Medicare Part B covered expenses for specified telemedicine services but only when certain requirements were met. These requirements included that (a) the beneficiary was located in a rural or health professional shortage area; (b) services were delivered via an interactive audio and video telecommunications system; and (c) the beneficiary was at a practitioner’s office or a specified medical facility—not at a beneficiary’s home—during the telemedicine consultation with a remote practitioner.


“Unnecessary medical services and false claims for medical services threaten patients and our public health programs,” said U.S. Attorney Roger B. Handberg for the Middle District of Florida. “This civil settlement demonstrates our commitment to protecting patients from unnecessary testing and our healthcare institutions from fraudulent billing.”


“Our office is committed to pursuing those who threaten our government healthcare programs by submitting false claims for medically unnecessary services that are tainted by unlawful payments to marketers,” said U.S. Attorney Markenzy Lapointe for the Southern District of Florida. “As these schemes become more complex and cross district lines, we will continue to work and coordinate with our law enforcement partners and other districts to ensure vigorous enforcement of the law.”



In this settlement, three cases filed under the qui tam or whistleblower provisions of the FCA have been resolved.
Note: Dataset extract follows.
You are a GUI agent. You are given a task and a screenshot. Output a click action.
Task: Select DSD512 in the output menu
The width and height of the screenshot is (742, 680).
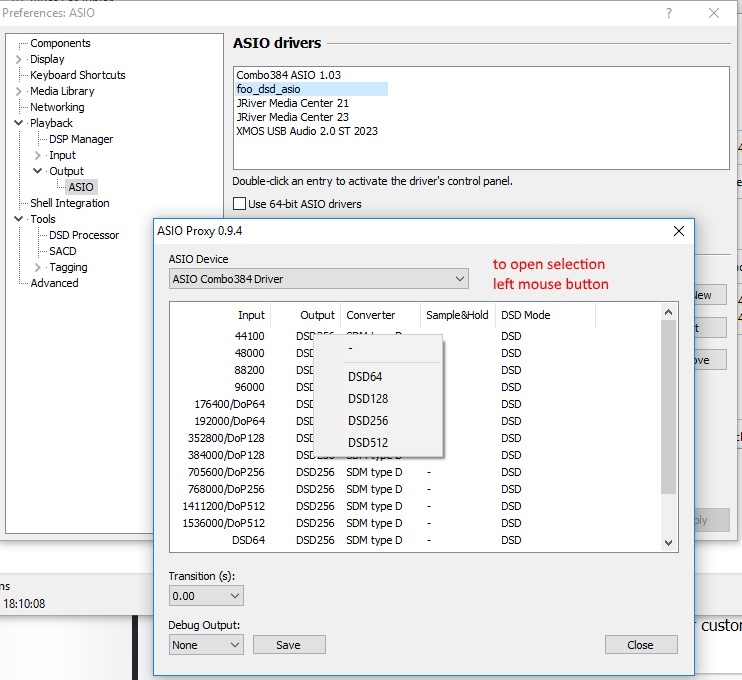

One of these cases was brought by Robert Gerstein, a minority owner of Sonoran Desert Pathology, where he was responsible for overseeing the billing operations for CGx tests. The FCA allows private individuals to file actions on behalf of the United States and receive a share of any monetary recovery. As part of today's resolution, Relator Gerstein will be entitled to receive a maximum of $4.7 million or 17% of the government's recovery.


“Medicare and Medicaid are two vitally important health care programs that provide critical services to millions of Americans,” said U.S. Attorney Philip R. Sellinger for the District of New Jersey. “Schemes that seek to siphon money from these programs with unnecessary medical tests are especially egregious. We will do everything we can to protect the public and the services they need, and to hold accountable those who try to bilk the system.”


“Submitting false claims for medically unnecessary services to Medicare and Medicaid jeopardizes the integrity of vital health care programs, and we, along with our law enforcement partners, will continue to make sure those who attempt to do so are held accountable,” stated Deputy Inspector General of Investigations Christian J. Schrank of HHS-OIG. “This substantial settlement underscores our steadfast dedication to safeguarding federal health care programs.”


The successful outcome in this case was achieved through a collaborative approach involving various departments within the Justice Department, including the Civil Division, Commercial Litigation Branch, Fraud Section, Corporate/Financial Litigation Section, as well as the U.S. Attorney’s Offices for the Middle District of Florida, Southern District of Florida, and District of New Jersey, with support from HHS-OIG.